## EXERCISE DETAILS
Leaving out pictures, output exactly the lines below from the one that has "The image size is (500, 550)." through the one that has "You are a computer-use", and nothing else.

-- DATA EXCERPTS follows --

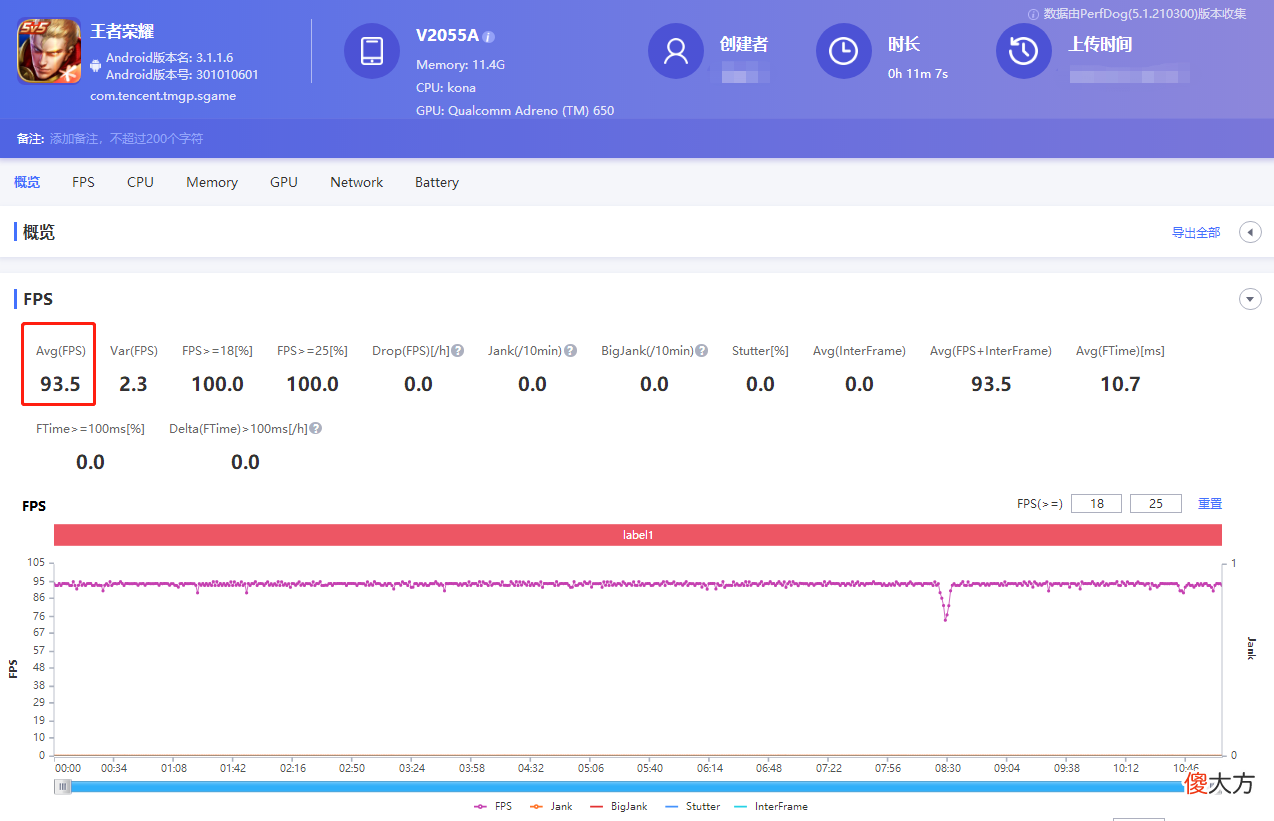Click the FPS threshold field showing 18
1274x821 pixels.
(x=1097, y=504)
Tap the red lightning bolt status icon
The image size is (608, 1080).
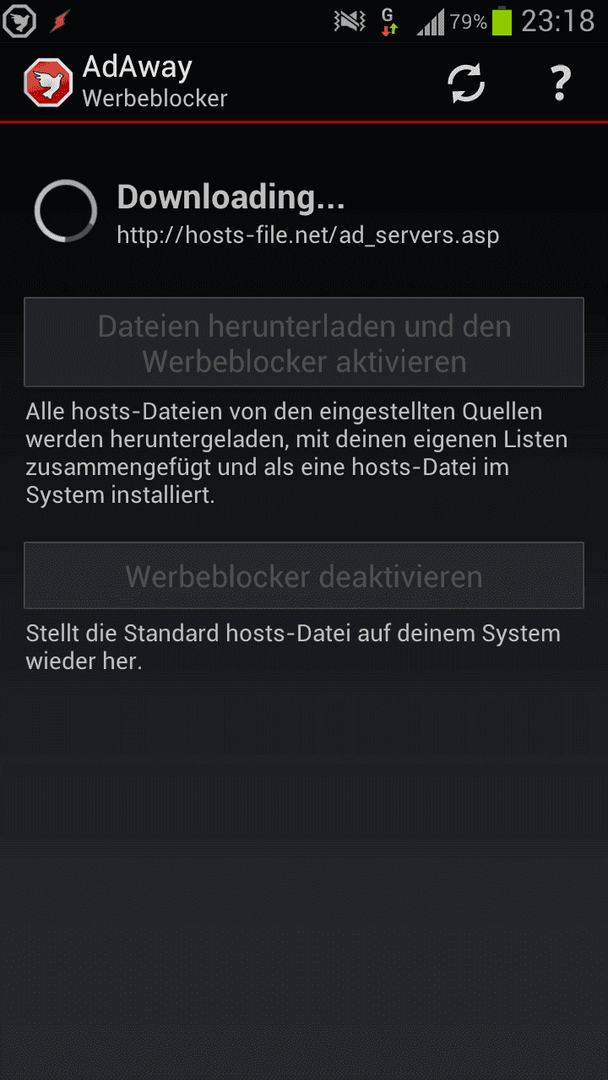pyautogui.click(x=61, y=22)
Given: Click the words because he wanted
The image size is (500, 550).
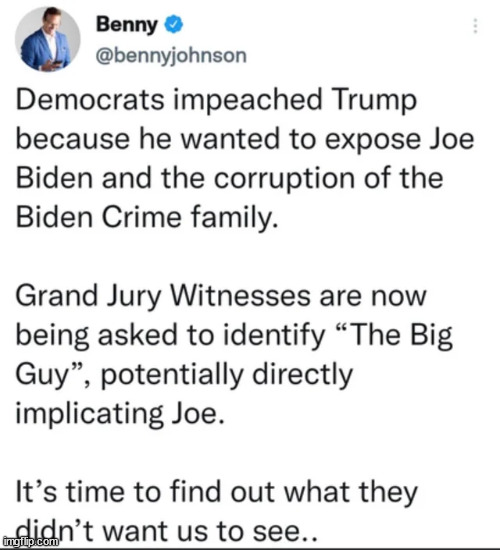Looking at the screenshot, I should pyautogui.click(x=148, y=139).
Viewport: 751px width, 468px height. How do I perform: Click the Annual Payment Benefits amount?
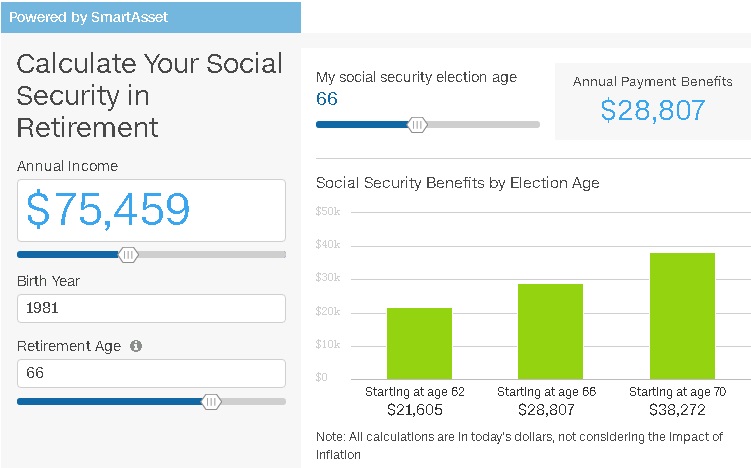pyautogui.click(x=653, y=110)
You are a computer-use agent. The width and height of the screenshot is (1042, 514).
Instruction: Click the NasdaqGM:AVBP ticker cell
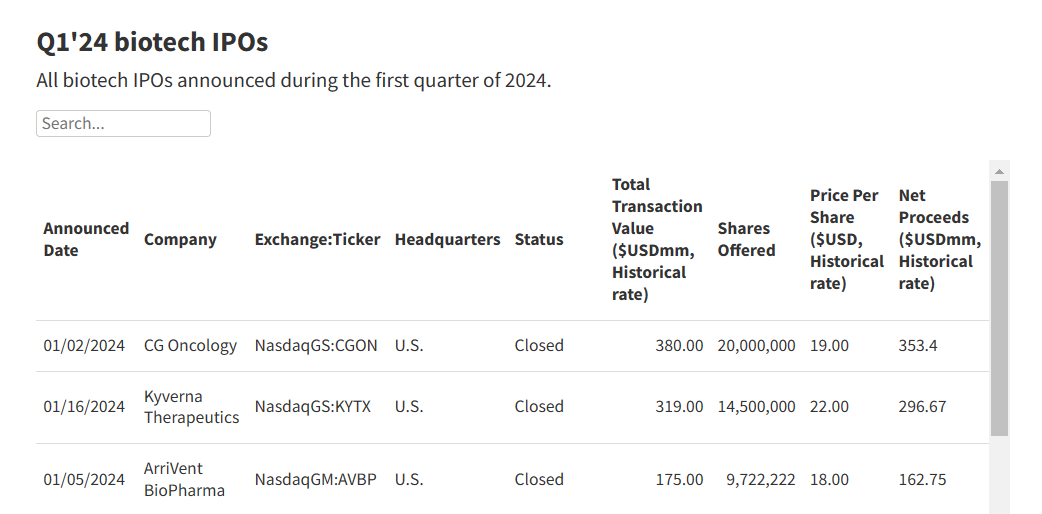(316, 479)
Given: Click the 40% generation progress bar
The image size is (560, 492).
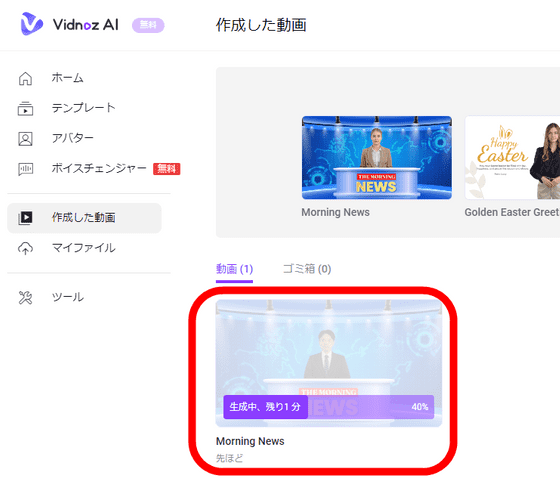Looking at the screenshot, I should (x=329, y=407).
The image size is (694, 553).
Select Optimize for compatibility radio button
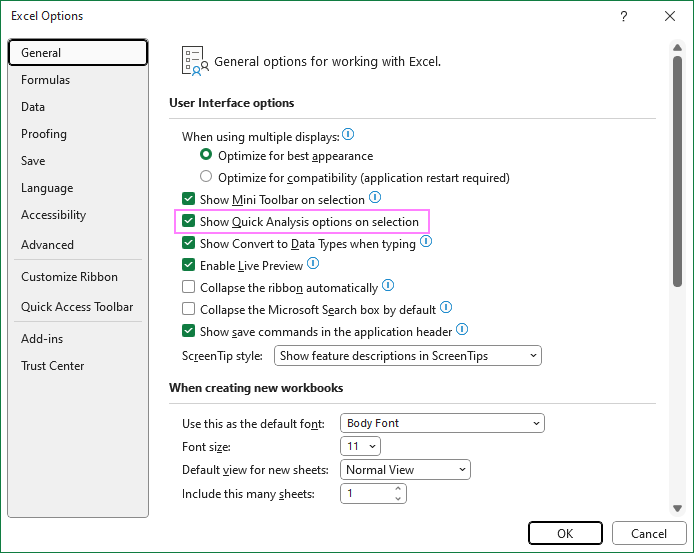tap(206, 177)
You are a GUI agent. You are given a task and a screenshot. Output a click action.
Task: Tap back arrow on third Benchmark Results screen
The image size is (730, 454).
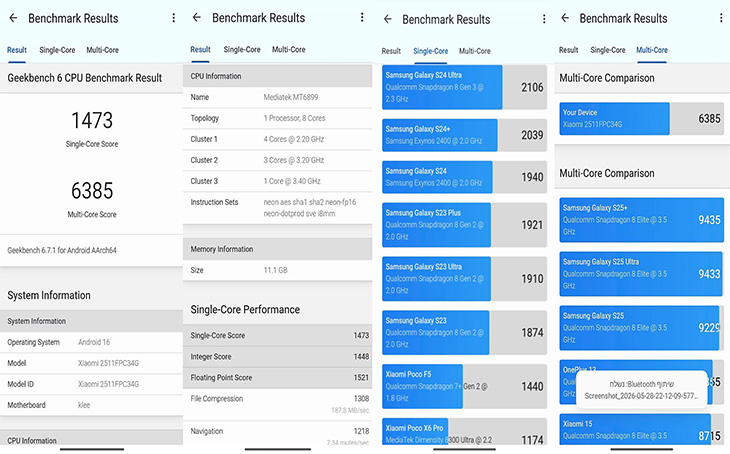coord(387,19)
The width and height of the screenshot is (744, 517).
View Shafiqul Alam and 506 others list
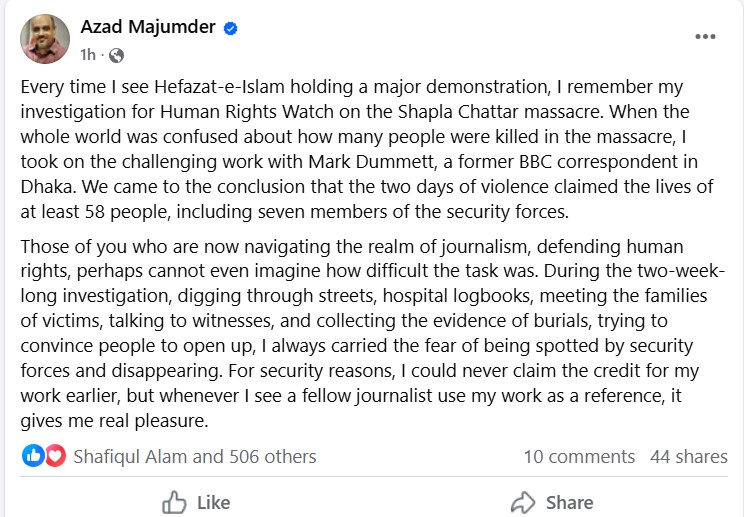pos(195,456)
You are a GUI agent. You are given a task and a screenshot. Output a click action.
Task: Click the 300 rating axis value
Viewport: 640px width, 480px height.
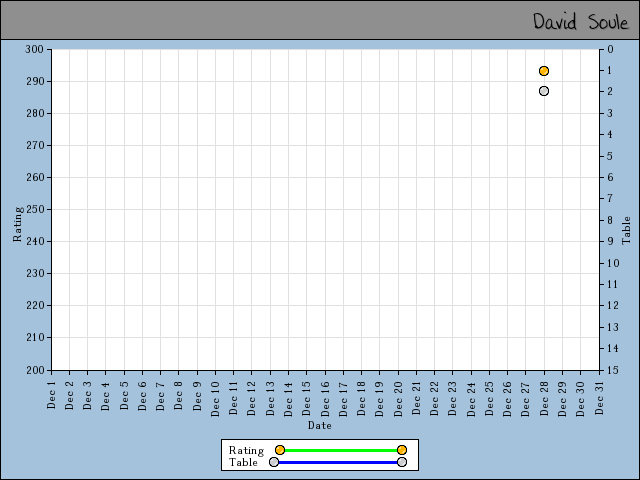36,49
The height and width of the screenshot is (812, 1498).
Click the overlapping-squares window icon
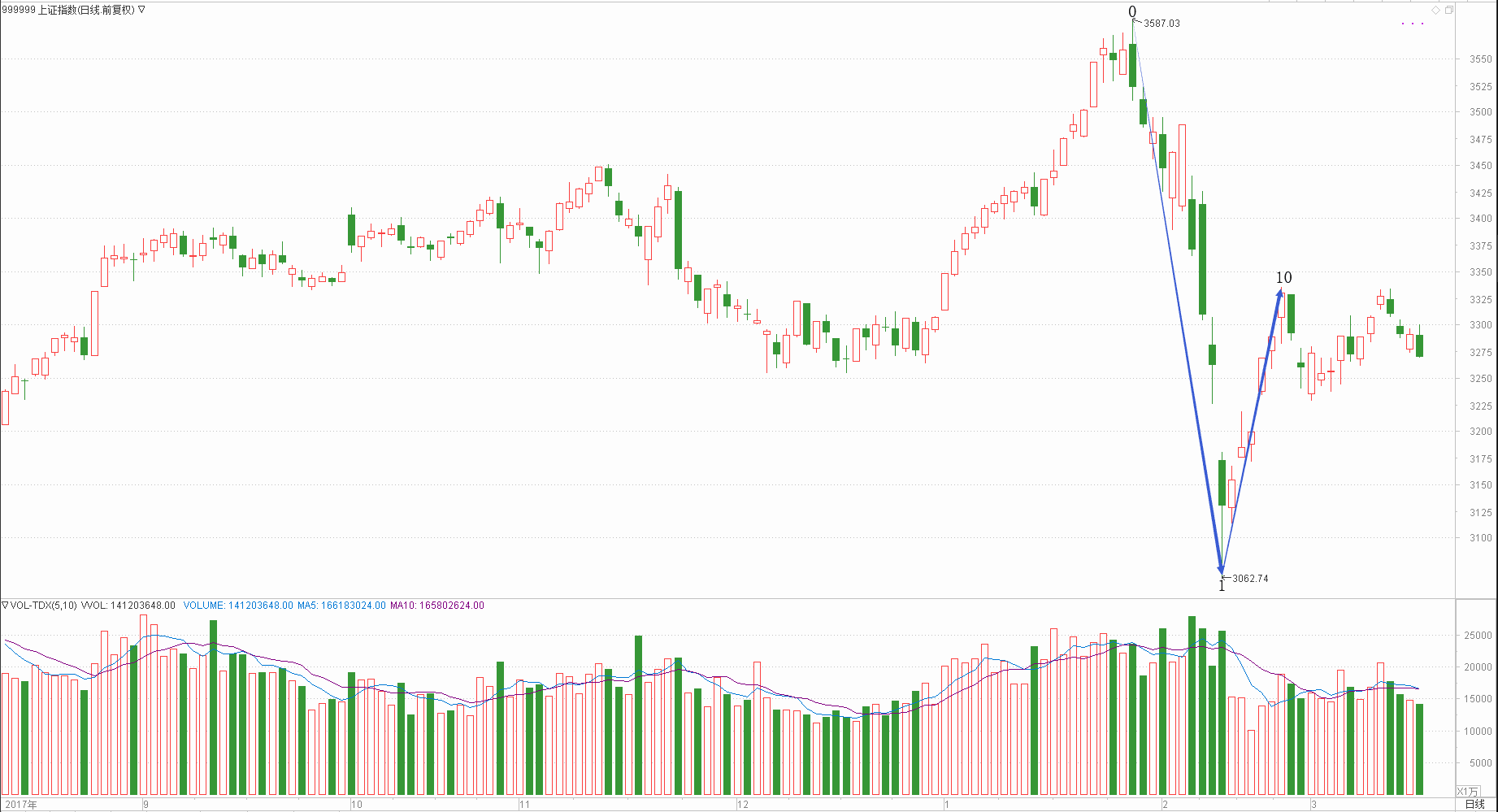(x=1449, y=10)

-- DATA EXCERPTS concluded --

## EXERCISE RESPONSE
The image size is (500, 550).
Looking at the screenshot, I should pyautogui.click(x=148, y=139).
Viewport: 751px width, 468px height. How do I perform: Click the Annual Payment Benefits amount?
pyautogui.click(x=653, y=110)
You are a computer-use agent. The width and height of the screenshot is (1042, 514).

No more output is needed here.